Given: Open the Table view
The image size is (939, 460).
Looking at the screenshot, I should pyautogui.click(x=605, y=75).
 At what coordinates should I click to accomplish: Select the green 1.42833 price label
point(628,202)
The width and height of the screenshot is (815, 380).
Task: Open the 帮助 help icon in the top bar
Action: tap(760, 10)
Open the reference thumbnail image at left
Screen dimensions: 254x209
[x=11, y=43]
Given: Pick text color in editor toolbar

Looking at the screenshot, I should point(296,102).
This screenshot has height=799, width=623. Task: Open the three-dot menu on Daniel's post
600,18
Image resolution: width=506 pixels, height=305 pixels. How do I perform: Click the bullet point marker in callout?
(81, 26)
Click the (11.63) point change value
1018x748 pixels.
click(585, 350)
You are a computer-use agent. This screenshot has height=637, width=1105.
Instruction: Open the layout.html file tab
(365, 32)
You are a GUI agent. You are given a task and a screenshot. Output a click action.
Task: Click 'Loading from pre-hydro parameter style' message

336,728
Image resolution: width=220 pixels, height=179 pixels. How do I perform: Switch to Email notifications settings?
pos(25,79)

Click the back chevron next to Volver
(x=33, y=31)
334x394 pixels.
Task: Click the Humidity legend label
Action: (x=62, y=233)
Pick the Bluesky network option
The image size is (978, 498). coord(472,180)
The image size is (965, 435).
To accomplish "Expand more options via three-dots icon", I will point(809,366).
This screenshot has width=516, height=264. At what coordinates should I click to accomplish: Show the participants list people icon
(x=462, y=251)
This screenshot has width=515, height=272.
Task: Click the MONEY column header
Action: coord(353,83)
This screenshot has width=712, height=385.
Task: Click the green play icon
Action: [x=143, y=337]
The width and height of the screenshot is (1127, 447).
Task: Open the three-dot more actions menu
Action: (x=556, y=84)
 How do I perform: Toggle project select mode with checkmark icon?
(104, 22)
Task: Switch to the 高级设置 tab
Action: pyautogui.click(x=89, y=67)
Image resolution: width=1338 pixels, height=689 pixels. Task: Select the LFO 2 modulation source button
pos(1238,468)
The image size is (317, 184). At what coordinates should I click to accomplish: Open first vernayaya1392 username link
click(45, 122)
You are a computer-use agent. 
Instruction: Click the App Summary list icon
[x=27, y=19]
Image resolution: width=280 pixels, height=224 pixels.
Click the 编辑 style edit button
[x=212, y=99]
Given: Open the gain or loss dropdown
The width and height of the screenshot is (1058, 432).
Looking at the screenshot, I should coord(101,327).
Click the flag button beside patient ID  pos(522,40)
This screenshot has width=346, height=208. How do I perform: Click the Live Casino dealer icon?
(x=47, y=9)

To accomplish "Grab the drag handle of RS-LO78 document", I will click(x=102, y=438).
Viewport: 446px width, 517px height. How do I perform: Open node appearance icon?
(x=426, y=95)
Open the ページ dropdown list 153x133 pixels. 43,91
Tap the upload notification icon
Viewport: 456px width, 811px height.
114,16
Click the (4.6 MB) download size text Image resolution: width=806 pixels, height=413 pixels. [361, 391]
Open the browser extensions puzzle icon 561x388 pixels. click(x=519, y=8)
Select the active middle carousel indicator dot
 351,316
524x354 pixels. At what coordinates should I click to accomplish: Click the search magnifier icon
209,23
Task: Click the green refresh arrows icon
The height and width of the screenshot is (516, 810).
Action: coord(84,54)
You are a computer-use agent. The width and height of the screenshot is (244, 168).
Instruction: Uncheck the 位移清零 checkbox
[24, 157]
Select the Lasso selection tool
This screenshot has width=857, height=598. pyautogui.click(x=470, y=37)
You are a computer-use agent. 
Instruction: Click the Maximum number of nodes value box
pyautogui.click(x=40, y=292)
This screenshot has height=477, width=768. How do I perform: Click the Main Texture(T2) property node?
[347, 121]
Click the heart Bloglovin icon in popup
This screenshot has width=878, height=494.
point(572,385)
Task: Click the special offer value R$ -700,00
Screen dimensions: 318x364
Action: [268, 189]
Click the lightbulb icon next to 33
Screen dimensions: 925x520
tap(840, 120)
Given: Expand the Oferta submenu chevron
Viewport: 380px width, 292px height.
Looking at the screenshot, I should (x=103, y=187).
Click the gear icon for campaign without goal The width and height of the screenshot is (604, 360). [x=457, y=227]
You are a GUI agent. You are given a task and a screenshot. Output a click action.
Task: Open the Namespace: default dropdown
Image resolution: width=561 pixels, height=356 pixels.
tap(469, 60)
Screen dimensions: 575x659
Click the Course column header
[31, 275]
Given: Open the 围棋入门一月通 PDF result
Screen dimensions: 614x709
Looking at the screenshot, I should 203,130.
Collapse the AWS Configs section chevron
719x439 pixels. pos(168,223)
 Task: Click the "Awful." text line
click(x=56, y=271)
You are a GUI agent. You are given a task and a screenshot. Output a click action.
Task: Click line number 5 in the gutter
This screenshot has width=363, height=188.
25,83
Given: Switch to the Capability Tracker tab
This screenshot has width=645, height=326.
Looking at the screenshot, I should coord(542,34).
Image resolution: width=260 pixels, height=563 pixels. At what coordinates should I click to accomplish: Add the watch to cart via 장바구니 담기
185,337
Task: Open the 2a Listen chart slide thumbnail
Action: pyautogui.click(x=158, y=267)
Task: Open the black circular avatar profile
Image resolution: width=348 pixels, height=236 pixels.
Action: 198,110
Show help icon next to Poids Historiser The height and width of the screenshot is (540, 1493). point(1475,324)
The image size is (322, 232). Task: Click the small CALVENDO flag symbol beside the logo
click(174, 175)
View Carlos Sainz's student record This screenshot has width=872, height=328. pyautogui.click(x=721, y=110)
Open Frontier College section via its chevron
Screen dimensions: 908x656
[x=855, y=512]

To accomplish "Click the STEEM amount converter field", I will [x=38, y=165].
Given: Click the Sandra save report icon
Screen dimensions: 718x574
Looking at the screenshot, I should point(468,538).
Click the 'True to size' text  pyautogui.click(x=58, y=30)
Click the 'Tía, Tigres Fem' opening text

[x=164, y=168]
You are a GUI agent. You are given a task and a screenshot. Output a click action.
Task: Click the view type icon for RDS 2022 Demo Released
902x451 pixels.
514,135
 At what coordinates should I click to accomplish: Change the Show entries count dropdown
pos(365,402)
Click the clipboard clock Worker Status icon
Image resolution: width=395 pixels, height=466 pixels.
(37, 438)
_____
### What is needed
Once you find the line with "Image resolution: width=280" in the entries above, output it and each line after it up to and including the line with "Click the gear", and nothing else.

### Your solution
Image resolution: width=280 pixels, height=224 pixels.
Click the 编辑 style edit button
[x=212, y=99]
Given: Open the gain or loss dropdown
The width and height of the screenshot is (1058, 432).
Looking at the screenshot, I should coord(101,327).
Click the flag button beside patient ID  pos(522,40)
This screenshot has width=346, height=208. How do I perform: Click the Live Casino dealer icon?
(x=47, y=9)

To accomplish "Grab the drag handle of RS-LO78 document", I will click(x=102, y=438).
Viewport: 446px width, 517px height. How do I perform: Open node appearance icon?
(x=426, y=95)
Open the ページ dropdown list 153x133 pixels. 43,91
Tap the upload notification icon
Viewport: 456px width, 811px height.
114,16
Click the (4.6 MB) download size text Image resolution: width=806 pixels, height=413 pixels. [361, 391]
Open the browser extensions puzzle icon 561x388 pixels. click(x=519, y=8)
Select the active middle carousel indicator dot
 351,316
524x354 pixels. At what coordinates should I click to accomplish: Click the search magnifier icon
209,23
Task: Click the green refresh arrows icon
The height and width of the screenshot is (516, 810).
Action: coord(84,54)
You are a computer-use agent. The width and height of the screenshot is (244, 168).
Instruction: Uncheck the 位移清零 checkbox
[24, 157]
Select the Lasso selection tool
This screenshot has width=857, height=598. pyautogui.click(x=470, y=37)
You are a computer-use agent. 
Instruction: Click the Maximum number of nodes value box
pyautogui.click(x=40, y=292)
This screenshot has height=477, width=768. How do I perform: Click the Main Texture(T2) property node?
[347, 121]
Click the heart Bloglovin icon in popup
This screenshot has width=878, height=494.
point(572,385)
Task: Click the special offer value R$ -700,00
Screen dimensions: 318x364
Action: [268, 189]
Click the lightbulb icon next to 33
Screen dimensions: 925x520
tap(840, 120)
Given: Expand the Oferta submenu chevron
Viewport: 380px width, 292px height.
Looking at the screenshot, I should (x=103, y=187).
Click the gear icon for campaign without goal The width and height of the screenshot is (604, 360). [x=457, y=227]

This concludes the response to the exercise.